■ **Task statement**:
The line with "Cancel the Mounting Virtual Directory wizard" marks the first line to copy, and the line with "The height and width of the screenshot is (259, 259)." marks the last. Transcribe that stretch of the data below exactly, without pictures.

(Recorded information Opens)

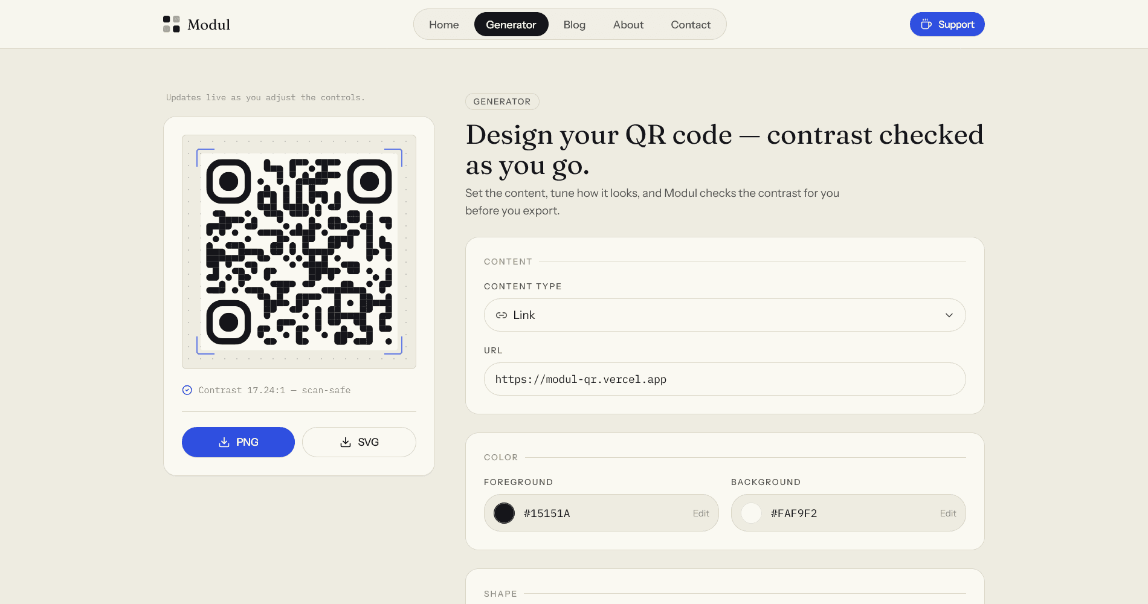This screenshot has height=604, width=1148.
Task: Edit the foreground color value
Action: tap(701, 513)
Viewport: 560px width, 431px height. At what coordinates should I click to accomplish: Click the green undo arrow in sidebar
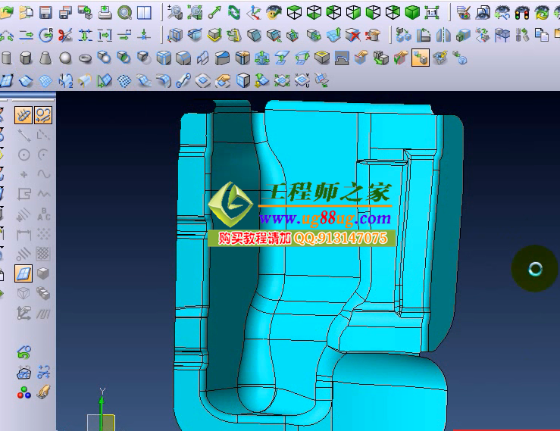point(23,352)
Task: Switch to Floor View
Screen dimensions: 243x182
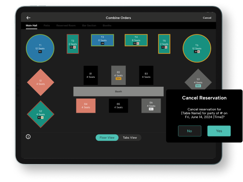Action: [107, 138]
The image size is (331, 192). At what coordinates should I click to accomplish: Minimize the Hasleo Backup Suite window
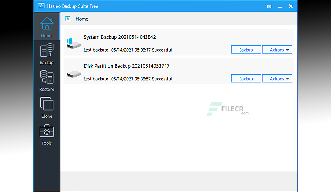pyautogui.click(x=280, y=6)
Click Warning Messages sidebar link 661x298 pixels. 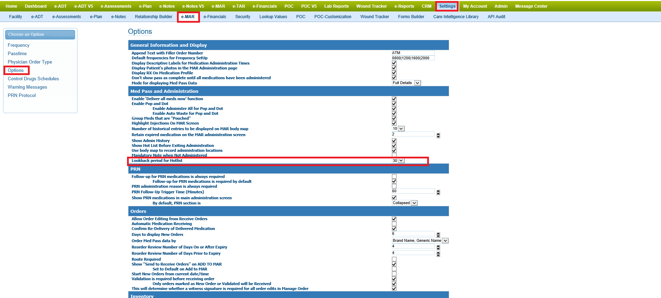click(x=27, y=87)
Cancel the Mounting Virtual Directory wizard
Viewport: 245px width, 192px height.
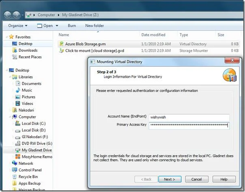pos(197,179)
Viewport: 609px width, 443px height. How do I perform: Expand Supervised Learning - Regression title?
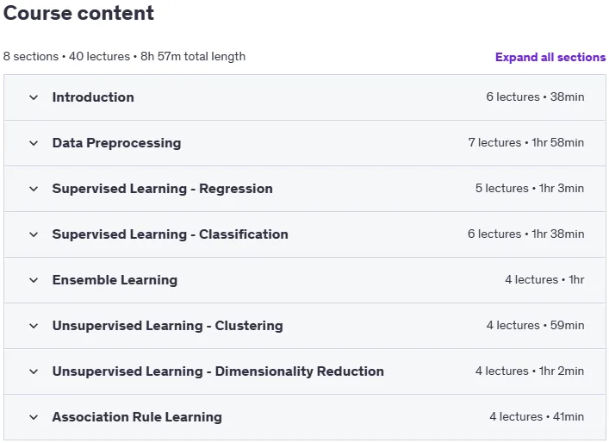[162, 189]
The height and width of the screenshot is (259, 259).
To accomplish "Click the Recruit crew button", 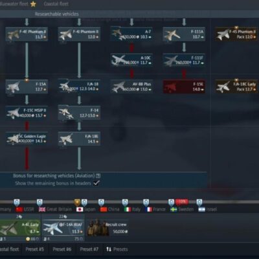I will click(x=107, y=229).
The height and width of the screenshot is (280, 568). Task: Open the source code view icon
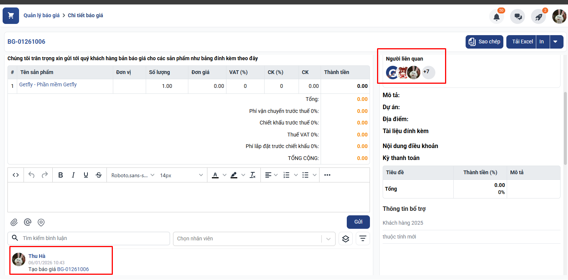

(Recorded information Closes)

■ **Problem solution**:
Cancel the Mounting Virtual Directory wizard
Viewport: 245px width, 192px height.
pos(197,179)
Viewport: 609px width, 443px height. How do I perform: Expand Supervised Learning - Regression title?
[162, 189]
The height and width of the screenshot is (259, 259).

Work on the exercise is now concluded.